Что предстояло восставшим на этот раз? У Джека замирало сердце, когда он представлял себе эту войну. И он инстинктивным жестом ощупывал свой Ивер-Джонсон. Воевать, так уж воевать! Но вслед за тем Джек таким же инстинктивным движением ощупал и Глориану. Он питал к ней гораздо больше доверия, чем к Джонсону.

В окнах мелькали расплывавшиеся линии пейзажа. Джек размечтался, развалившись в своем уютном кресле. Он воображал себя рабочим вождем, великим общественным деятелем. Он еще сам не знал, что, собственно, он будет делать в Питсбурге, и планы его походили на расплывавшийся от быстрого движения поезда пейзаж. Денег у него оставалось после кражи чемодана не так уж много, и денежная помощь громадному числу забастовщиков уже не занимала в его воображении слишком большого места. Очевидно, придется делать что-то иное. Но что?
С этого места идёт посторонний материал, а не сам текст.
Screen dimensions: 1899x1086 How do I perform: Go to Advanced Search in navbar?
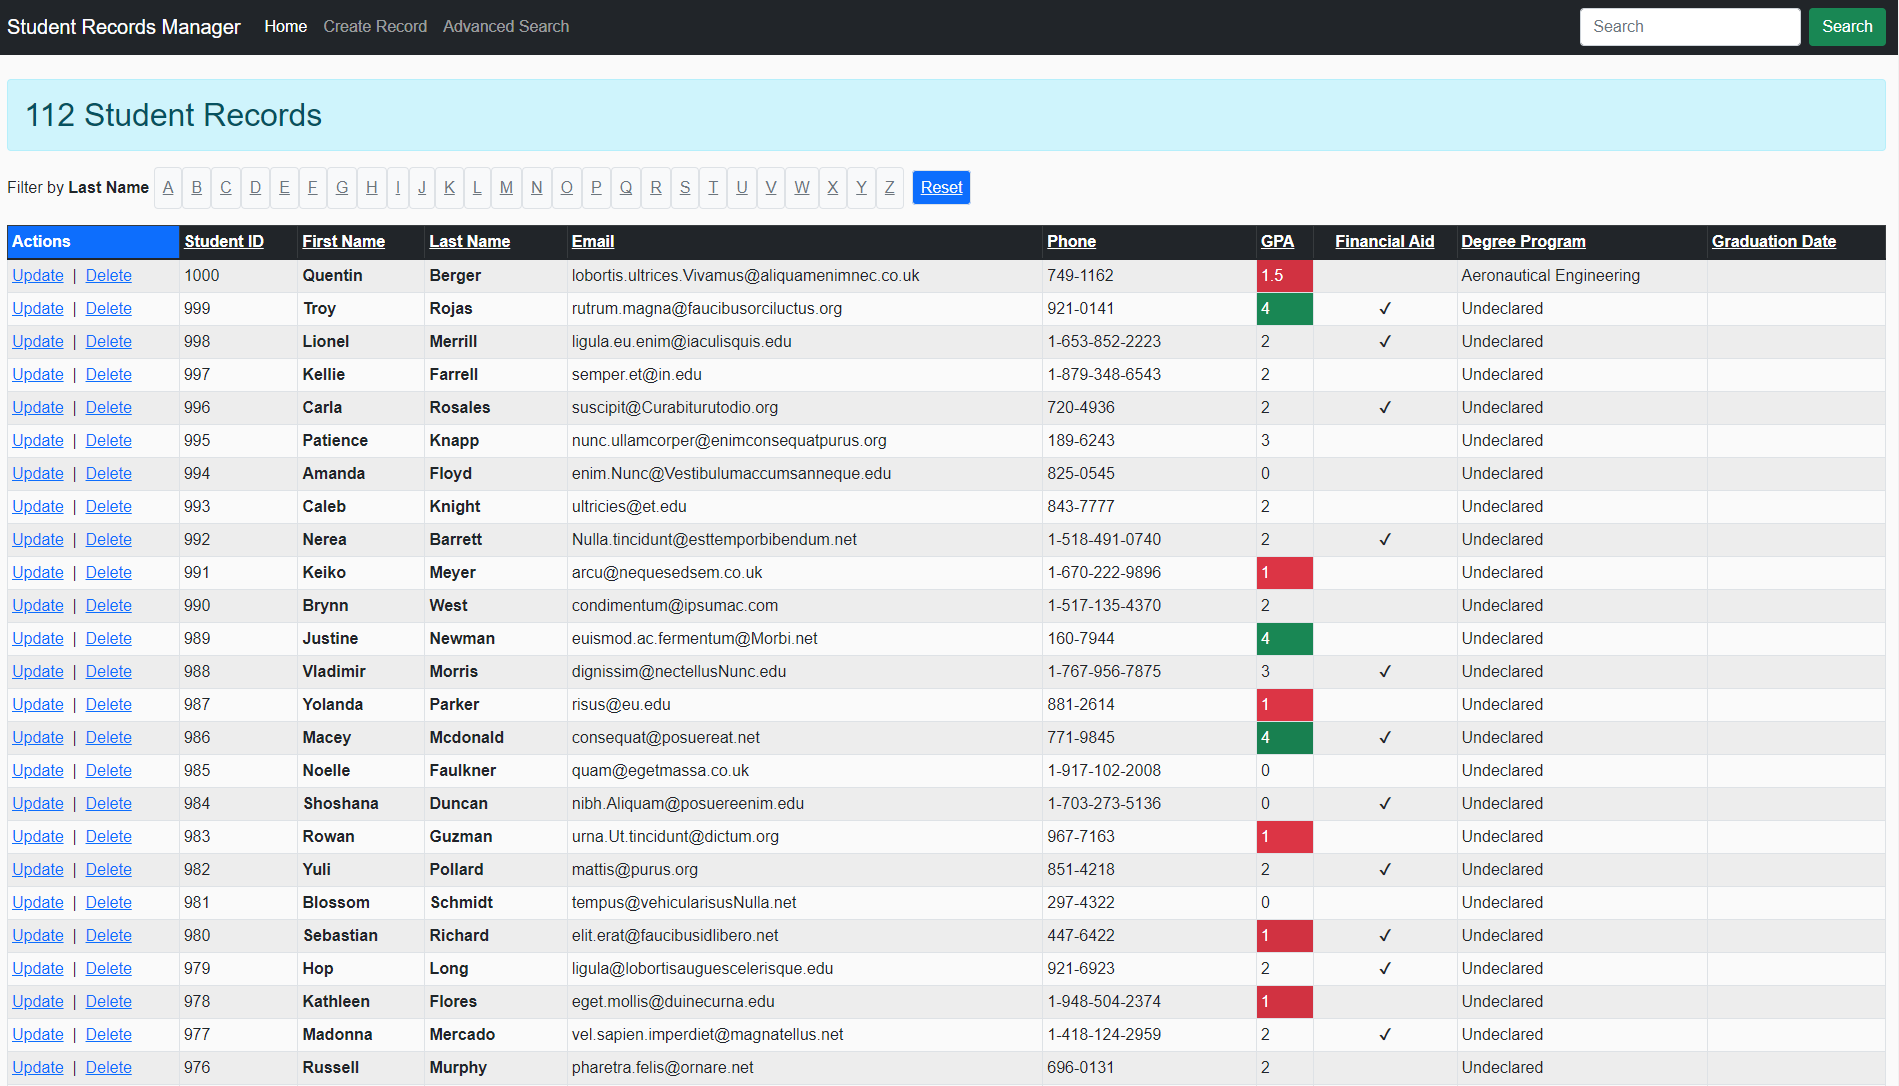pos(506,27)
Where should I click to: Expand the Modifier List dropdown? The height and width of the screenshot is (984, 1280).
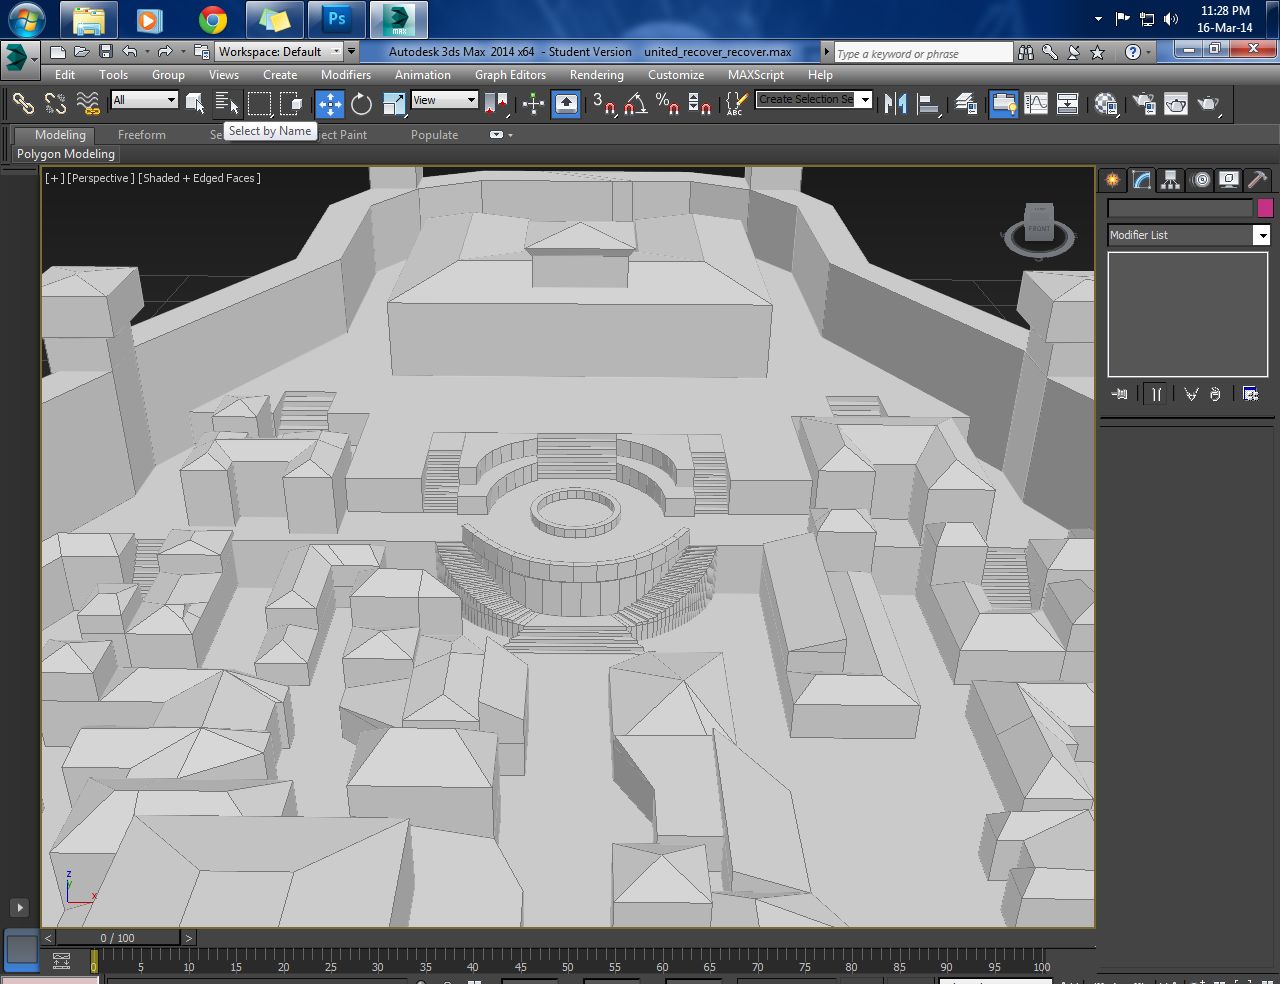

Из разговоров пассажиров Джек узнал, что по случаю питсбургских событий в поезде, не доезжая Питсбурга, производится осмотр пассажирского багажа и пассажирских карманов – в особенности у тех, кто едет в сам Питсбург. Джек принял это к сведению и решил исчезнуть.

* * *

На предпоследней станции в вагон вошел лейтенант в сопровождении двух сержантов и обер-кондуктора.

– В этом вагоне есть пассажир до Питсбурга, – сказал обер-кондуктор. – Вот его багаж.

Чемодан Джека лежал на диване, раскрытый, как доверчивая душа. Лейтенант, не дотрагиваясь до него, приказал сержантам произвести осмотр. Прежде всего им бросилась в глаза рабочая блуза и фуражка.

Лейтенант строго спросил обера:

– Это рабочий?

– Не знаю, сэр! По виду он скорее походит на джентльмена.

– Взять в комендатуру! – приказал лейтенант, кивнув на чемодан.

Джека это нисколько не обеспокоило. Он решил, что нет ничего проще взять чемодан обратно прямо из-под носа у сержантов: стоит лишь высмотреть, куда его положат. Его гораздо больше беспокоило сомнение: не откажется ли в нужный момент действовать Глориана? Но пока все шло благополучно. Джек был до такой степени невидим, что кондуктор уже начинал не то что беспокоиться (американские кондуктора мало беспокоятся о пассажирах), но крайне интересоваться загадочным исчезновением джентльмена. Джек успел обратить на себя его внимание, тем более, что пассажиров, ехавших в «бунтующий» Питсбург, было совсем мало. Кондуктор несколько раз проходил мимо Джека и вздыхал, словно ему было до слез жаль безвременно погибшего, очевидно, свалившегося под поезд молодого человека…

* * *

Поезд быстро мчался…

Темные облака дыма – обычный суровый ореол всех больших фабричных городов – вскоре дали знать Джеку о том, что «Великий Питсбург», состоящий из нескольких отдельных городов, громадный «город первого английского министра Питта», или вернее, город всесильного железного короля Карнеджи, совсем уже близко. Сверкнула полоса реки Охайо с белыми, как лебеди, двухэтажными пароходами и четырехугольными, низкобортными, похожими на плавучие коробки – угольными баржами. Целый лес карнеджиевских фабричных труб вырос на горизонте. Поезд влетел, как сумасшедший, под величавую маркизу вокзала и с размаха остановился.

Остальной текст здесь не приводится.